→ **Textauszug**
+ + + +

Ulrike Edschmid: Eine erste Begegnung
Schande! Die Lektüre des jüngsten literarischen Werks von Ulrike Edschmid, der Roman Die letzte Patientin, ist meine erste Begegnung mit der bekannten und auch preisgekrönten Autorin. Der nur 110 Seiten füllende Roman ist eine Trouvaille, ein Glücksfund für die bis jetzt unabsichtlich ignorante Leserin.
Ulrike Edschmid ist 1940 in Berlin geboren und in der Rhön aufgewachsen. Den Vater hat sie wohl nie kennengelernt, er ist im Krieg gefallen. Nach dem Literatur-Studium an der Freien Universität in Berlin und danach an der Deutschen Film- und Fernsehakademie (dffb), hat sie für kurze Zeit sie als Lehrerin gearbeitet. Sie hat den Schauspieler und Regisseur Enzio Edschmid verheiratet, der sie bald verlassen hat. Von ihm hat sie den Namen und ihren Sohn Sebastian behalten. Der Enkel des Schriftstellers Kasimir Edschmid, geboren 1965, hat wie seine Mutter an der dffb studiert und arbeitet als Kameramann.

+ + + +

→ **Zeilenauszüge**
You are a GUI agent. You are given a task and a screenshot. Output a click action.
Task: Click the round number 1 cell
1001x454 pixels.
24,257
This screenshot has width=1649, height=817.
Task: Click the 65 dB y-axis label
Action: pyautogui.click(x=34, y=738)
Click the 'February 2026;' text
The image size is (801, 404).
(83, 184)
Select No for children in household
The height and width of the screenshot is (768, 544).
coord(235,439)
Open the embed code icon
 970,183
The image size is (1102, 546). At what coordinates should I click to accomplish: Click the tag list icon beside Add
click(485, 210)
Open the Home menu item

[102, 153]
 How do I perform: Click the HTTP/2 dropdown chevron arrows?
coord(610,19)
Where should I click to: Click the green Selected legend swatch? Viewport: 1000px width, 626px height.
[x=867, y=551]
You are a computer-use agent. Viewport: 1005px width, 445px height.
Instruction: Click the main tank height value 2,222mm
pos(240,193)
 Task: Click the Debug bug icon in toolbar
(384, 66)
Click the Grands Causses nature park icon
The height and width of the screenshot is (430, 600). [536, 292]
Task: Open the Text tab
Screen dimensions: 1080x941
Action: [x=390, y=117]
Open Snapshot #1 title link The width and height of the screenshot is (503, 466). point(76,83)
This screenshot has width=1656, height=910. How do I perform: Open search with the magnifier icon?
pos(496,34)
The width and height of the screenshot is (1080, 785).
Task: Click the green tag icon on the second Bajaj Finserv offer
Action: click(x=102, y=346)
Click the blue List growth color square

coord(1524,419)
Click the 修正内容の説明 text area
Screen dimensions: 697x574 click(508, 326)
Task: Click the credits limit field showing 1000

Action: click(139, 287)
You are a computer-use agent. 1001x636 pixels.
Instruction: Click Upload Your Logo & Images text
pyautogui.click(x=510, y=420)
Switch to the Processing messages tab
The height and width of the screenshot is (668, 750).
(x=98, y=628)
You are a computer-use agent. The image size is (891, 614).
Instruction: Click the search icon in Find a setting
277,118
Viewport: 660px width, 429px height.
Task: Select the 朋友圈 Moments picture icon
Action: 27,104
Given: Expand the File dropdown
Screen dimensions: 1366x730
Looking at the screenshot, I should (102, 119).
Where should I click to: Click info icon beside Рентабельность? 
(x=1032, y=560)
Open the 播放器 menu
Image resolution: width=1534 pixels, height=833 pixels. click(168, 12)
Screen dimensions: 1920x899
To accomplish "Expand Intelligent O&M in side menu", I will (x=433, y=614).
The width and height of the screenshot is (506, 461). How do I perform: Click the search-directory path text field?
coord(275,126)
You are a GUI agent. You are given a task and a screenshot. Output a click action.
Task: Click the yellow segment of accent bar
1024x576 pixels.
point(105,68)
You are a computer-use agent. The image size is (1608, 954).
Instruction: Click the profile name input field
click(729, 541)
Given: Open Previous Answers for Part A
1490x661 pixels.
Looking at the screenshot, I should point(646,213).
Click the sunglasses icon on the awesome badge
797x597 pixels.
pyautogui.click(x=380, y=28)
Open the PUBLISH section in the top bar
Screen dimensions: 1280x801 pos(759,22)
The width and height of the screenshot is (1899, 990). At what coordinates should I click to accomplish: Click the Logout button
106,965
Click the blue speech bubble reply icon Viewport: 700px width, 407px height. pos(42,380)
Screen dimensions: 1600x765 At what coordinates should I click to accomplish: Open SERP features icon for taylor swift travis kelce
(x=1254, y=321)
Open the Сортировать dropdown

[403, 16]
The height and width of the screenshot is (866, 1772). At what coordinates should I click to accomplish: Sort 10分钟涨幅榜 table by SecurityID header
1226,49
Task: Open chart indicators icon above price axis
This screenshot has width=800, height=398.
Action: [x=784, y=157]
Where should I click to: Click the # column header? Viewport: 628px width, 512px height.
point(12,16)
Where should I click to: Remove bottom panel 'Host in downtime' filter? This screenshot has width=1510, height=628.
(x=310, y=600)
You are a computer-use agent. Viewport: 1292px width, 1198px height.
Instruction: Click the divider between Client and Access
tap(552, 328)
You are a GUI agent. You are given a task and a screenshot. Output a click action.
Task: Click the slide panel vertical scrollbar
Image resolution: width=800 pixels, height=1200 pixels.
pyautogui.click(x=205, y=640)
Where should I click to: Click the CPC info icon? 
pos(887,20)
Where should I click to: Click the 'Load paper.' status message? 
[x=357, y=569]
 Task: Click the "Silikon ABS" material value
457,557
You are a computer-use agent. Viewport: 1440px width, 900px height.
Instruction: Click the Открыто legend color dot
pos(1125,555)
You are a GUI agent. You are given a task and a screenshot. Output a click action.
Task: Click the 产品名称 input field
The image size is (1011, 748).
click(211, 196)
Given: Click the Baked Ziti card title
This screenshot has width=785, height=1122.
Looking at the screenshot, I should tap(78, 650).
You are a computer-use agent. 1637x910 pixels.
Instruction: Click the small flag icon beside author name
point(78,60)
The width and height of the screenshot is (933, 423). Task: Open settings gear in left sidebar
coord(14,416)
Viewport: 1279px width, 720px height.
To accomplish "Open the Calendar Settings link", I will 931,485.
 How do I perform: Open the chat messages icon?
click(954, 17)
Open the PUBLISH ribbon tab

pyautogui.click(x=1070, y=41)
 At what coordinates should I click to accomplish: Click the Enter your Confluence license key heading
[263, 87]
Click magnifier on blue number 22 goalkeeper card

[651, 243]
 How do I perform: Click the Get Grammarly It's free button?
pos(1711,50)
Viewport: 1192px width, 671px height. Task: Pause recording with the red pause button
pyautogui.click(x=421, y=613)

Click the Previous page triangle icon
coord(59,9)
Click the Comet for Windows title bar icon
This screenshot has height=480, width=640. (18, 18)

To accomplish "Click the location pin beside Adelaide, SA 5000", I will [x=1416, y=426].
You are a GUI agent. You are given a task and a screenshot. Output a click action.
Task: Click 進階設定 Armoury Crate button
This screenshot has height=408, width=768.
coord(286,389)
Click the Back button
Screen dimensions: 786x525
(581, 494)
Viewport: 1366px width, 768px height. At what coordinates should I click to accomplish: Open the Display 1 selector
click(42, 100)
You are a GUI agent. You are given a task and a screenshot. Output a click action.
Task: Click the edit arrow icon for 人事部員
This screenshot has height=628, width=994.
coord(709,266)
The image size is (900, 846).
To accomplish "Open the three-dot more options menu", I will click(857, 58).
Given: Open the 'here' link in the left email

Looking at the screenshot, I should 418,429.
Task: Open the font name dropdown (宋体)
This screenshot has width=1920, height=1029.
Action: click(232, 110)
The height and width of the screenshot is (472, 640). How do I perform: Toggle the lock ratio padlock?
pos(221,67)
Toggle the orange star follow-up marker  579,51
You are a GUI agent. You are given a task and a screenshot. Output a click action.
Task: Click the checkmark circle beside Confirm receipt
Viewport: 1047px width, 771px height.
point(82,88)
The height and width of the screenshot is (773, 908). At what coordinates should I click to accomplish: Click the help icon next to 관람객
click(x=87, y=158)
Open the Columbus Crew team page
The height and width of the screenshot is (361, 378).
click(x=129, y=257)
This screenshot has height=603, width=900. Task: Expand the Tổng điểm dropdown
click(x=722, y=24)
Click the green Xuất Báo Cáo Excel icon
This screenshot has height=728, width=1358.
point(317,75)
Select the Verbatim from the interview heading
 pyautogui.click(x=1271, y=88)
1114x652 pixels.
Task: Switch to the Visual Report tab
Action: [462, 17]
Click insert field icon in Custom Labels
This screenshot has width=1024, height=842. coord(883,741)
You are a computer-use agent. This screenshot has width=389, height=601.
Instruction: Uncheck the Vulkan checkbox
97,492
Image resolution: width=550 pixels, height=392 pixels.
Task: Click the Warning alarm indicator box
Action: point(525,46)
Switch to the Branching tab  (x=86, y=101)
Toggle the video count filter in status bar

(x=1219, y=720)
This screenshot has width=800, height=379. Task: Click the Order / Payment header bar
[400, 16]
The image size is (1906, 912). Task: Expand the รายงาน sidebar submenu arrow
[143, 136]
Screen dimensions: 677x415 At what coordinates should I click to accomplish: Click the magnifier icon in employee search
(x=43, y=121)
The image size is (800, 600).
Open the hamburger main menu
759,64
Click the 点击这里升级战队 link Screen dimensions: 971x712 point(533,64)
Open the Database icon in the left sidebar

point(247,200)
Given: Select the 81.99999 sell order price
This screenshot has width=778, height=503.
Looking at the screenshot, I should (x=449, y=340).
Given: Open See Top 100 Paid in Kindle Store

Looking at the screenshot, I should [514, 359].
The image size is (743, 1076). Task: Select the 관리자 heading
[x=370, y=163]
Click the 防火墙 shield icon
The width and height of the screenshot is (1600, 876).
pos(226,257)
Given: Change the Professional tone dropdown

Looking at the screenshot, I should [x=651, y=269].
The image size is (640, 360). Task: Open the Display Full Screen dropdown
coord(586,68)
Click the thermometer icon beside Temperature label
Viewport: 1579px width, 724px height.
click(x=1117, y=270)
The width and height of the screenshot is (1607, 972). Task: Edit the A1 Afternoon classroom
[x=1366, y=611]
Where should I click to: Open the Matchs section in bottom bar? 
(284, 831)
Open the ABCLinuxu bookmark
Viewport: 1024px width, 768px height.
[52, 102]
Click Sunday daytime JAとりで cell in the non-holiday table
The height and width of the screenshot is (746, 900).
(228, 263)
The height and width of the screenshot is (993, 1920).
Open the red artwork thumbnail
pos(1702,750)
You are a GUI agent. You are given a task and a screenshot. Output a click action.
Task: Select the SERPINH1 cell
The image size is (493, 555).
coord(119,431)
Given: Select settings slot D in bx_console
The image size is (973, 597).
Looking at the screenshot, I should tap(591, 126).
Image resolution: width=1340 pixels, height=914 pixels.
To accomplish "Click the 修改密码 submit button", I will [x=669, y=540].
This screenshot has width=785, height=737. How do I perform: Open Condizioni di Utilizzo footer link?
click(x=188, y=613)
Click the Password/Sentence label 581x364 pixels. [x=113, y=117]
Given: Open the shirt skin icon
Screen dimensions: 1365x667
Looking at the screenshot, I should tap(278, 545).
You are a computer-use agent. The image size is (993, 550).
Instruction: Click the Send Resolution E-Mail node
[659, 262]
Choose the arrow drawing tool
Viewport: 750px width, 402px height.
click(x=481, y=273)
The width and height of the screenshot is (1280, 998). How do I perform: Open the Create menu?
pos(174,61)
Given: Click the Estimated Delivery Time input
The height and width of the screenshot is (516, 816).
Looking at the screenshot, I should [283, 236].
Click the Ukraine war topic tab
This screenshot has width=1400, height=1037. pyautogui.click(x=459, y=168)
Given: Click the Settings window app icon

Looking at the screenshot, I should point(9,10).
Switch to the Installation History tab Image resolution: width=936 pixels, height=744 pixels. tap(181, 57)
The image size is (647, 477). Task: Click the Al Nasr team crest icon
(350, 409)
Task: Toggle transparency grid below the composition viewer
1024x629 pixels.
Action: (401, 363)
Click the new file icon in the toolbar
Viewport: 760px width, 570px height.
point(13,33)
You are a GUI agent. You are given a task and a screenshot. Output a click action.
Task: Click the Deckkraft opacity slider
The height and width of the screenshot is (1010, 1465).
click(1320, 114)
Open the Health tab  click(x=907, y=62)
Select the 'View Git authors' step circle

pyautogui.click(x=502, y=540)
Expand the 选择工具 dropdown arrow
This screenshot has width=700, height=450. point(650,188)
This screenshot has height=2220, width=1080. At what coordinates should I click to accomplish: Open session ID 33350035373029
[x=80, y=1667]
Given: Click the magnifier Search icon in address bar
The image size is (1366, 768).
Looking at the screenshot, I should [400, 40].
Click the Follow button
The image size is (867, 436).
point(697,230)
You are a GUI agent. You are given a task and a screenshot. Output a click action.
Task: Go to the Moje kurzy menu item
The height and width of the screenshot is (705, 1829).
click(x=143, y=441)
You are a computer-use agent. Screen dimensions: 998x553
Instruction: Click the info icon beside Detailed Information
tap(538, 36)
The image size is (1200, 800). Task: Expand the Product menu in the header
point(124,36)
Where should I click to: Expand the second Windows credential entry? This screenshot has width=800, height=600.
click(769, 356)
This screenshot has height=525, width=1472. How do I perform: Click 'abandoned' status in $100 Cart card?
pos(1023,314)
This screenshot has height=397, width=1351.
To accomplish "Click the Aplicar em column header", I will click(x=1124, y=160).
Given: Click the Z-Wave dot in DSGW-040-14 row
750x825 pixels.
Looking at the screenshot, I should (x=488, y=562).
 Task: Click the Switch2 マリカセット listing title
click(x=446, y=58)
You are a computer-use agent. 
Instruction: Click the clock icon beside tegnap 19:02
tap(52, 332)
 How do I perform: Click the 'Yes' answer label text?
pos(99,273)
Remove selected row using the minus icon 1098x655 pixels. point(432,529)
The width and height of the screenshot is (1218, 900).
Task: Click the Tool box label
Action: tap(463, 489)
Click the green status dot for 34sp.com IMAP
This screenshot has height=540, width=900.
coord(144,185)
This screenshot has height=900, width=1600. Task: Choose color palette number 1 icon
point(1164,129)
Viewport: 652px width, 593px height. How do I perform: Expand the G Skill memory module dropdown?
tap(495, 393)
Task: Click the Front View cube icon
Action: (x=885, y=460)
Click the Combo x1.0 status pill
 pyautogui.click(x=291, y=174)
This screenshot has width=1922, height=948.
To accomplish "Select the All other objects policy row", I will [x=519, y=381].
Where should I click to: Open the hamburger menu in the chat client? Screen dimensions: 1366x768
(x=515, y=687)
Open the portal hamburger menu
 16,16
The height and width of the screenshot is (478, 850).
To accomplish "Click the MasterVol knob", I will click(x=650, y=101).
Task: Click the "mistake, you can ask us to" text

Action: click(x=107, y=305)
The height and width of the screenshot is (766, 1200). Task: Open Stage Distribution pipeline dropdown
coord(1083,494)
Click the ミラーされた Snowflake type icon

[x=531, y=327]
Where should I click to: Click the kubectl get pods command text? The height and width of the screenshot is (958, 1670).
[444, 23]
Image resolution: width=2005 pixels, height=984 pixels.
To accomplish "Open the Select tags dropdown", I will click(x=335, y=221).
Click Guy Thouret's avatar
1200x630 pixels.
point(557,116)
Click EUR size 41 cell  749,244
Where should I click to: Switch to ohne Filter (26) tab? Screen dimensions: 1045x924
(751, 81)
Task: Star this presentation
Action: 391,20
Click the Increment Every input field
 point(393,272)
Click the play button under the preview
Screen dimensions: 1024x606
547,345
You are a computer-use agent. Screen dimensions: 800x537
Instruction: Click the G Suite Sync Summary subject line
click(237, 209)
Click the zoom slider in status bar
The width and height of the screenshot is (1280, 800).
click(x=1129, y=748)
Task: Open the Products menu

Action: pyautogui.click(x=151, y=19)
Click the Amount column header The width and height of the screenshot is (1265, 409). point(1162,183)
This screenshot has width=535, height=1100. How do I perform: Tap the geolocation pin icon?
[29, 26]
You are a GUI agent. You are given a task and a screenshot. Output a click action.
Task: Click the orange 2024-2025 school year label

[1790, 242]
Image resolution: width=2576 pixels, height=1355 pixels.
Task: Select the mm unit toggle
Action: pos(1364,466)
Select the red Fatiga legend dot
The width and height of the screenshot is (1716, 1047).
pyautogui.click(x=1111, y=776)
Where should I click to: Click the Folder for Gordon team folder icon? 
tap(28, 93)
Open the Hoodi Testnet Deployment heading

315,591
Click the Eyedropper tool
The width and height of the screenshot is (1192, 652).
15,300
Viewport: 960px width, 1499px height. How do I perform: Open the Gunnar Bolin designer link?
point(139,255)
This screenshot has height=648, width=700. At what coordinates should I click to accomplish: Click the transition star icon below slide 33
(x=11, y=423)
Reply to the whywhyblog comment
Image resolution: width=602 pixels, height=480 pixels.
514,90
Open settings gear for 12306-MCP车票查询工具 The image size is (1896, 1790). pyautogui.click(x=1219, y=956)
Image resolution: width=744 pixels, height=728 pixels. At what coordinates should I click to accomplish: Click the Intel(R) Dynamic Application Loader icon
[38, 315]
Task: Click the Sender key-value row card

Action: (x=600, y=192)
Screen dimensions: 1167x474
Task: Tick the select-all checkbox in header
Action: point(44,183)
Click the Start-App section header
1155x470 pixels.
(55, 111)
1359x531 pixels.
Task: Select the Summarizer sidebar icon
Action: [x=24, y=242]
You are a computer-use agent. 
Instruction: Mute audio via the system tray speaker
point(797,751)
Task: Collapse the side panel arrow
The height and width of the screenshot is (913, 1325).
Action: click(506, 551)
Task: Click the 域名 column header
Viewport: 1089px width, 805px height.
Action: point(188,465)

+ + + +

→ **Arbeitsanweisungen**
1. Gib den Text über Ulrike Edschmid wörtlich wieder. Beginne bei den Worten „Ulrike Edschmid: Eine“ und höre nach „unabsichtlich ignorante Leserin.“ auf.
2. Setze den Text über Ulrike Edschmid im Anschluss an seinen letzten Satz fort.
Die Zeilen stehen in keinem Zusammenhang mit dem Text über Ulrike Edschmid.

→ **Antworten**
1.
Ulrike Edschmid: Eine erste Begegnung
Schande! Die Lektüre des jüngsten literarischen Werks von Ulrike Edschmid, der Roman Die letzte Patientin, ist meine erste Begegnung mit der bekannten und auch preisgekrönten Autorin. Der nur 110 Seiten füllende Roman ist eine Trouvaille, ein Glücksfund für die bis jetzt unabsichtlich ignorante Leserin.

2.
Edschmids weiteres Leben ist in ihrem Werk, das deutlich autobiografisch grundiert ist, nachzulesen. Mit ihrem Roman Das Verschwinden des Philipp S., – 2014 im Suhrkamp Verlag erschienen und 2022 als wohlfeiles Taschenbuch neu aufgelegt – hat sie nicht nur Preise gewonnen, sondern auch eine breite deutsche Öffentlichkeit erreicht. Sie analysiert in dem dünnen Roman Leben und Tod des Schweizer Filmemachers und Mitglied der Terrororganisation „Bewegung 2. Juni“ Werner Sauber (1947–1975). Ulrike Edschmid hat eine Zeitlang mit Philip Werner Sauber und ihrem Sohn, Sebastian, in einer Berliner Wohngemeinschaft gelebt.
An diese Wohngemeinschaft erinnert die Autorin flüchtig auch in ihrem neuen Roman, Die letzte Patientin, der von einer jungen Frau erzählt, die nach zahlreichen unerfüllten Liebesabenteuer und Reisen durch die halbe Welt, in Barcelona als Therapeutin arbeiten will. Sie hat erfahren, dass sie Krebs hat und nicht mehr lange leben wird.
Erzählt wird die Geschichte von einer Freundin, mit der die Luxemburgerin in den 1970er Jahren in einer Wohngemeinschaft in Frankfurt gelebt hat. Die Namenlose kam nach einer geplatzten Liebe und ist drei Jahre später ihrer neuen Liebe, einem spanischen Anarchisten, nachgereist. Auch diese Liebe hält nicht lange, Xavier taucht in einer Tapas-Bar auf. Lange wird auch er nicht bei ihr bleiben, und sie überquert den Ozean.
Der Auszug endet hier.